> Brief: Print the records again without any change, starting at the line that contains "has height=1040, width=2118." and ending at the last line of the records, with both ends included.

> Entries shown:
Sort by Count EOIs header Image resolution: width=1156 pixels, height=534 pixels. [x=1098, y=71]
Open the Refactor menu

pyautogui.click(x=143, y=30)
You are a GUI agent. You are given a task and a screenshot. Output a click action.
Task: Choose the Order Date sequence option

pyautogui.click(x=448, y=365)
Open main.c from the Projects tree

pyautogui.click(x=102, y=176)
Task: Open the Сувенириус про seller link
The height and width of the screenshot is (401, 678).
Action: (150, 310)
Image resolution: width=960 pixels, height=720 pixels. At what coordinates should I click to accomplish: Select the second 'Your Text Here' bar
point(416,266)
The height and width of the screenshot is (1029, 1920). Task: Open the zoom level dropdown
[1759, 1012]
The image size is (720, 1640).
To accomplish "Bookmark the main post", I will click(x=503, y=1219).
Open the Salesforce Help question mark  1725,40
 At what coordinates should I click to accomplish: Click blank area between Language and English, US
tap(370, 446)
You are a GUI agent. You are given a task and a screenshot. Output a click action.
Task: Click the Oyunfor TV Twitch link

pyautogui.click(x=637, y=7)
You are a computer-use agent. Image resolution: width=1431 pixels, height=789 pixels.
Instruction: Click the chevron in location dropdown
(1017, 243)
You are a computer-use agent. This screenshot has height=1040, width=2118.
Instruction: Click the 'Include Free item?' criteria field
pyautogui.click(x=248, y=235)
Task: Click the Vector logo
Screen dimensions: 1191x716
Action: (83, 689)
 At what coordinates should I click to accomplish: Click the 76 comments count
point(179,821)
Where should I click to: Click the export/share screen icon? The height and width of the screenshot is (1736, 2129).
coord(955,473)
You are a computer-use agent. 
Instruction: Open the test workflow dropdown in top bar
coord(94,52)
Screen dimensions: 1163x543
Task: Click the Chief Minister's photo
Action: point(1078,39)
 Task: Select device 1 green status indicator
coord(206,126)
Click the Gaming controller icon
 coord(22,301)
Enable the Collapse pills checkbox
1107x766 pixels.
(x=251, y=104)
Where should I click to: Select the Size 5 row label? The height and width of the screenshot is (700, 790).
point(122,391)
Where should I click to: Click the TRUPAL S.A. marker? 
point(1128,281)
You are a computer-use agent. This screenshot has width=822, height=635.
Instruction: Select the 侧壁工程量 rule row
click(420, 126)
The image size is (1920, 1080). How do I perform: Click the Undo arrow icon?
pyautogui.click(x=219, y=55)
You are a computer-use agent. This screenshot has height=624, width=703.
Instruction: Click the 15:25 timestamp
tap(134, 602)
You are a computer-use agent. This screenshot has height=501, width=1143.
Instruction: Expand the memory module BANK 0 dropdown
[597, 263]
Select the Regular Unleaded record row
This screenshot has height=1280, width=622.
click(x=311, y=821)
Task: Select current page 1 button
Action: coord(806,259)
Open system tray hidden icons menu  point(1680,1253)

> Response:
You are a computer-use agent. This screenshot has height=1040, width=2118.
Instruction: Click the 'Include Free item?' criteria field
pyautogui.click(x=248, y=235)
Task: Click the Vector logo
Screen dimensions: 1191x716
Action: (83, 689)
 At what coordinates should I click to accomplish: Click the 76 comments count
point(179,821)
Where should I click to: Click the export/share screen icon? The height and width of the screenshot is (1736, 2129).
coord(955,473)
You are a computer-use agent. 
Instruction: Open the test workflow dropdown in top bar
coord(94,52)
Screen dimensions: 1163x543
Task: Click the Chief Minister's photo
Action: point(1078,39)
 Task: Select device 1 green status indicator
coord(206,126)
Click the Gaming controller icon
 coord(22,301)
Enable the Collapse pills checkbox
1107x766 pixels.
(x=251, y=104)
Where should I click to: Select the Size 5 row label? The height and width of the screenshot is (700, 790).
point(122,391)
Where should I click to: Click the TRUPAL S.A. marker? 
point(1128,281)
You are a computer-use agent. This screenshot has width=822, height=635.
Instruction: Select the 侧壁工程量 rule row
click(420, 126)
The image size is (1920, 1080). How do I perform: Click the Undo arrow icon?
pyautogui.click(x=219, y=55)
You are a computer-use agent. This screenshot has height=624, width=703.
Instruction: Click the 15:25 timestamp
tap(134, 602)
You are a computer-use agent. This screenshot has height=501, width=1143.
Instruction: Expand the memory module BANK 0 dropdown
[597, 263]
Select the Regular Unleaded record row
This screenshot has height=1280, width=622.
click(x=311, y=821)
Task: Select current page 1 button
Action: coord(806,259)
Open system tray hidden icons menu  point(1680,1253)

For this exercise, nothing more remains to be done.